**WRITTEN REQUEST**
Rewrite the data below from the line with "The height and" to the line with "[x=50, y=723]", putting "Window" in place of "Viewport" and leaving everything else unchanged.

**AVAILABLE DATA**
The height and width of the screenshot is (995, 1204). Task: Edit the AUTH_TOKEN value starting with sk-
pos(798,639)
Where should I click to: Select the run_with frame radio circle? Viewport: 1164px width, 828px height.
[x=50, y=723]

...

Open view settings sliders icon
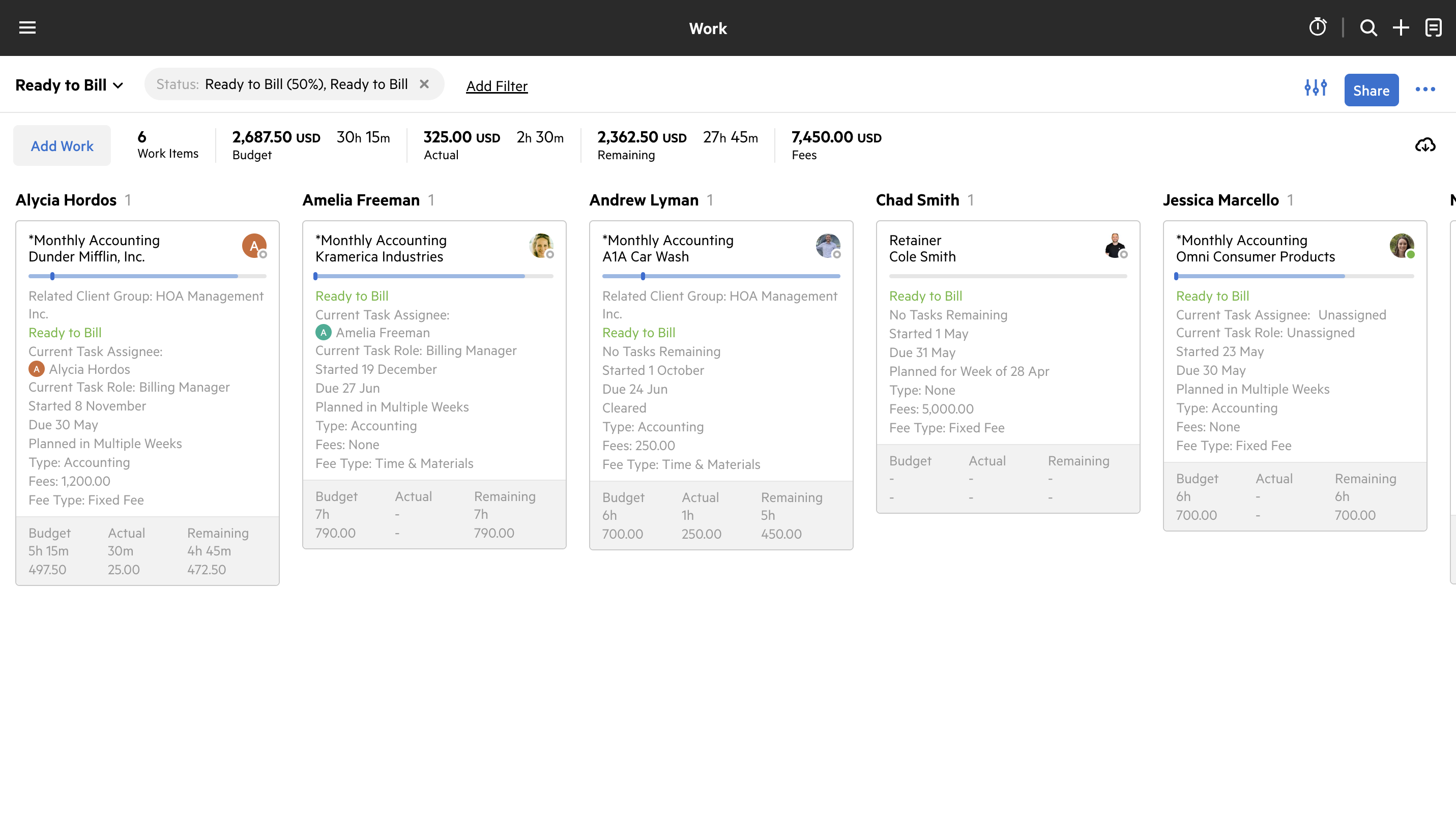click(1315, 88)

**OUTPUT FOR THIS TASK**
The height and width of the screenshot is (995, 1204). Task: Edit the AUTH_TOKEN value starting with sk-
pos(798,639)
Where should I click to: Select the run_with frame radio circle? Window: 1164px width, 828px height.
[x=50, y=723]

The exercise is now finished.